What the exercise asks >> Search the data for the word "agent". Reproduce every line where it is found.

*** Opening Records supplied ***

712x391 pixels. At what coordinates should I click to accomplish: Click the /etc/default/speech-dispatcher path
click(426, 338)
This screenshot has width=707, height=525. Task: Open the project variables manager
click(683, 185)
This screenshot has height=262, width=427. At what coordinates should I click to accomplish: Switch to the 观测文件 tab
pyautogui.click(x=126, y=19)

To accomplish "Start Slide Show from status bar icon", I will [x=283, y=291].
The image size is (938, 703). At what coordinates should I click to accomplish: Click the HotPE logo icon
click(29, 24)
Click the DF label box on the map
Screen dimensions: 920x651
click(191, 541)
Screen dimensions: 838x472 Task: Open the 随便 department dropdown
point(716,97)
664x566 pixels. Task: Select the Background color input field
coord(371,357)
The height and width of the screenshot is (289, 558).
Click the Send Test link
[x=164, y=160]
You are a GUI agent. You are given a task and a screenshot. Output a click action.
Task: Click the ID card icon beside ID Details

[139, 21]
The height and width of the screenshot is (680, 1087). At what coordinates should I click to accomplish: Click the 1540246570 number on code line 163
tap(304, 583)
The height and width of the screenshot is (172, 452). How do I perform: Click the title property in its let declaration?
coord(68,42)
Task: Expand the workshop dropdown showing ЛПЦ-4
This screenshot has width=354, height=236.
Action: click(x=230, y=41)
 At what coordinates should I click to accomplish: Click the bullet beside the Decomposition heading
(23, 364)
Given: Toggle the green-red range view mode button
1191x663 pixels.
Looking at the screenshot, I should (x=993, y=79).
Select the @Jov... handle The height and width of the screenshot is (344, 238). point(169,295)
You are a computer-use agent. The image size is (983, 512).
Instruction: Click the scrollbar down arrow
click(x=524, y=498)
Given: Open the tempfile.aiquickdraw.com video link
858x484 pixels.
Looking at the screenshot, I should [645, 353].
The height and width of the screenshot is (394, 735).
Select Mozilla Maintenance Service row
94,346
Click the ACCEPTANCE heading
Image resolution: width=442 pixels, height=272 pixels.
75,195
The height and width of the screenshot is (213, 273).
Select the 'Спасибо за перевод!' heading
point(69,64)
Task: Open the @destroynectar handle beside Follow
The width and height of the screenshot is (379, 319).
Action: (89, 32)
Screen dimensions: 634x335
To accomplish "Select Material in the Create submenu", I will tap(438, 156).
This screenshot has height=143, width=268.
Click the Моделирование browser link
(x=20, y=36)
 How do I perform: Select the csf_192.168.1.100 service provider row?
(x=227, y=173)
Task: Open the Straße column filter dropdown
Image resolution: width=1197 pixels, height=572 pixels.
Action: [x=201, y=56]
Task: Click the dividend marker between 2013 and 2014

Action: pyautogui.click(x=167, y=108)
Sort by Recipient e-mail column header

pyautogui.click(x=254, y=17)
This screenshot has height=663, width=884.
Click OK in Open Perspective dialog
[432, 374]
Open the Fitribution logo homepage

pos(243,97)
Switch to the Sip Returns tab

*** Closing Records supplied ***

Output for this exercise >>
You are a GUI agent. You are given a task and a screenshot. Output a click action.
You are a computer-use agent. The image size is (983, 512).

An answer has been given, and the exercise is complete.